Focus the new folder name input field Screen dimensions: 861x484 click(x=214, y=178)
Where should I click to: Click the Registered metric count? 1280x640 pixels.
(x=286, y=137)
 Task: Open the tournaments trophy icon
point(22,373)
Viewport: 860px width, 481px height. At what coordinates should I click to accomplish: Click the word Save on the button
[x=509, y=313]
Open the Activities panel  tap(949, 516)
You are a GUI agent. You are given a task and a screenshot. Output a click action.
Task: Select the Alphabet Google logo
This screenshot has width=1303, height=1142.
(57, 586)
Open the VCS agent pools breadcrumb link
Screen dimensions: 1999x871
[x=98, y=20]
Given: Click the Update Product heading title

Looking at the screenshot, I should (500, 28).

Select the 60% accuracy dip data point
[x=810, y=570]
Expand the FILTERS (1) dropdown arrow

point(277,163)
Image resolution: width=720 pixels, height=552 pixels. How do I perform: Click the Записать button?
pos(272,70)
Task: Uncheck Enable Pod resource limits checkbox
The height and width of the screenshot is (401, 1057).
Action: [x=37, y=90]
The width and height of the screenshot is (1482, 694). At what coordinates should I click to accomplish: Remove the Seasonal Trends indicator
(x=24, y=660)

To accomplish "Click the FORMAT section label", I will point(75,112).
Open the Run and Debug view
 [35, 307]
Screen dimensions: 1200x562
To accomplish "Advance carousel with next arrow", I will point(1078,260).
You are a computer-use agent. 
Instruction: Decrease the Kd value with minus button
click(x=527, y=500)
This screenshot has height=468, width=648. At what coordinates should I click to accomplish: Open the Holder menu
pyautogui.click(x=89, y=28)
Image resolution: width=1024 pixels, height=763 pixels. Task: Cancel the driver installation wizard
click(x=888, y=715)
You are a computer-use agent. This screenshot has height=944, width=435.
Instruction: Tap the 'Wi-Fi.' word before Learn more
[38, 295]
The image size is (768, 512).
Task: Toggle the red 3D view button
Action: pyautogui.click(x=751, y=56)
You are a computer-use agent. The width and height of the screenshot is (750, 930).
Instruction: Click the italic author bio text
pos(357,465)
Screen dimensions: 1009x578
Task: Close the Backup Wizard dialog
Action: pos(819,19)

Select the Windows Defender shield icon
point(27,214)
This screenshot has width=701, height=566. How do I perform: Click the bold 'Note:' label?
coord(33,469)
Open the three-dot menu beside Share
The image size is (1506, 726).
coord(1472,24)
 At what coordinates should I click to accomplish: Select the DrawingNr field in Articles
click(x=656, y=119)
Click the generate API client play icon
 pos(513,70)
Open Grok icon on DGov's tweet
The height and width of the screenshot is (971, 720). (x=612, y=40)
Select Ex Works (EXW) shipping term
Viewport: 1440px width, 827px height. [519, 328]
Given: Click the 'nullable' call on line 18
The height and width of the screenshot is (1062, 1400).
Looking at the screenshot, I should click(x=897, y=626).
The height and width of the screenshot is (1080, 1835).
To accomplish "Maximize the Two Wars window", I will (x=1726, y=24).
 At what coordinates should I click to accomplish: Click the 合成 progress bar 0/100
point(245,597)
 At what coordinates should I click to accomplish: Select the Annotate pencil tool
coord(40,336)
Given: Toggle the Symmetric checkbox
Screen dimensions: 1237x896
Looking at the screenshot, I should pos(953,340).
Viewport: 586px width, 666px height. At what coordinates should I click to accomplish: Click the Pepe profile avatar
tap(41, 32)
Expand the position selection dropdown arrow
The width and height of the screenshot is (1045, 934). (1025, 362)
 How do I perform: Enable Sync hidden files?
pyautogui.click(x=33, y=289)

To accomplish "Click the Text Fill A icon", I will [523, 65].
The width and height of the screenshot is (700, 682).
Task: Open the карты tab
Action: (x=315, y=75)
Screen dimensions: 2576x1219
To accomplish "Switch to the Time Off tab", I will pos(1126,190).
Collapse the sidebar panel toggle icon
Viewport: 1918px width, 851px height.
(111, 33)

____________

• **TASK ITEM**
Write down again, exactly as given, only the lines above that fall from the line with "field in Articles" to the line with "Given: Click the 'nullable' call on line 18", inclusive.

• **REPLY TO THE EXERCISE**
 At what coordinates should I click to accomplish: Select the DrawingNr field in Articles
click(x=656, y=119)
Click the generate API client play icon
 pos(513,70)
Open Grok icon on DGov's tweet
The height and width of the screenshot is (971, 720). (x=612, y=40)
Select Ex Works (EXW) shipping term
Viewport: 1440px width, 827px height. [519, 328]
Given: Click the 'nullable' call on line 18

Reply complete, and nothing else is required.